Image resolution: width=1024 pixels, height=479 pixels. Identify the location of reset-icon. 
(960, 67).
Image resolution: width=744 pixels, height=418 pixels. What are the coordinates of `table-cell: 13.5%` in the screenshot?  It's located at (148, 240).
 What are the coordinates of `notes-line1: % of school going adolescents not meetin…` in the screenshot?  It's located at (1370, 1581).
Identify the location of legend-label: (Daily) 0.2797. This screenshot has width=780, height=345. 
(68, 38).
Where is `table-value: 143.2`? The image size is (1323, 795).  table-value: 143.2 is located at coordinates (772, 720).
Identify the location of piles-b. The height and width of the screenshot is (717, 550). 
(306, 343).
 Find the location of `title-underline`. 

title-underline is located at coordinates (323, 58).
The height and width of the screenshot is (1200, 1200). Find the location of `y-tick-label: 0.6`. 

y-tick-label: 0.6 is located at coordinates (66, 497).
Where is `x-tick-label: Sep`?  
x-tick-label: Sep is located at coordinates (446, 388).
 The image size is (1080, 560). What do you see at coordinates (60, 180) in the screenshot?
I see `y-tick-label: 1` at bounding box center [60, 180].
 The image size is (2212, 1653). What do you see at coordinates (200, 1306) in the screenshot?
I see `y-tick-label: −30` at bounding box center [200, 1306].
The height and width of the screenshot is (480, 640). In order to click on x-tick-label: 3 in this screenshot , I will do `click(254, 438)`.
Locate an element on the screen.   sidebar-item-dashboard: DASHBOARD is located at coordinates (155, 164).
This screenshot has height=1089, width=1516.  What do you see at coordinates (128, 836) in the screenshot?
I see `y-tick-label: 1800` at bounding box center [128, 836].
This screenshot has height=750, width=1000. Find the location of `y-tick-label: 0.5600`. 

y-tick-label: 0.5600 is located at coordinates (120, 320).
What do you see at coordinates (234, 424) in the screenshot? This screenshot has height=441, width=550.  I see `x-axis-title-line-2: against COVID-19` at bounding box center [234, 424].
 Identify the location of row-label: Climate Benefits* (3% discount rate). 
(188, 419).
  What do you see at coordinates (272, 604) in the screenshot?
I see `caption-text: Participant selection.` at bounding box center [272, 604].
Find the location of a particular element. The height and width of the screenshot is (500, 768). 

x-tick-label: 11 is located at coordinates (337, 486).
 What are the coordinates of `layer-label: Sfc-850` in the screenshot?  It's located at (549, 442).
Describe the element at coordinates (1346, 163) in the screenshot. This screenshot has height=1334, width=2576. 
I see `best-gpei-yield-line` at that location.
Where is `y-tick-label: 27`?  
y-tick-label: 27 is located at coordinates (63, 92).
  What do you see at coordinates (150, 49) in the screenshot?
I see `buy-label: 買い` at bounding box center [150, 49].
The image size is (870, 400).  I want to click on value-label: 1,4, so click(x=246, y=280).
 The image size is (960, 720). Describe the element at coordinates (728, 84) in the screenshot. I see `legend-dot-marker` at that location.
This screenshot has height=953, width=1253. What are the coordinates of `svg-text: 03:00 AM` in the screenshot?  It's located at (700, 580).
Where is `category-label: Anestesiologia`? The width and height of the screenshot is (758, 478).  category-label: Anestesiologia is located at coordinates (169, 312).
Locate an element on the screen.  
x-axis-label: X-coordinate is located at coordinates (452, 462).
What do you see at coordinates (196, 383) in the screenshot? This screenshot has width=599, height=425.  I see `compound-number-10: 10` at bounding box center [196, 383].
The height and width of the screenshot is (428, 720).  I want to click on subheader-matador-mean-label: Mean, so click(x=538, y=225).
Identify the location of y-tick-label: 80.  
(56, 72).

========================================================================

◆ Yang Diperlukan: Tolong daftarkan setiap baris di atas yang mengandung kata "table" dengan menyalinnya secara utuh. Huruf besar dan kecil dibedakan.

◆ Jawaban Berikut:
Image resolution: width=744 pixels, height=418 pixels. What are the coordinates of `table-cell: 13.5%` in the screenshot?  It's located at (148, 240).
Where is `table-value: 143.2`? The image size is (1323, 795).  table-value: 143.2 is located at coordinates (772, 720).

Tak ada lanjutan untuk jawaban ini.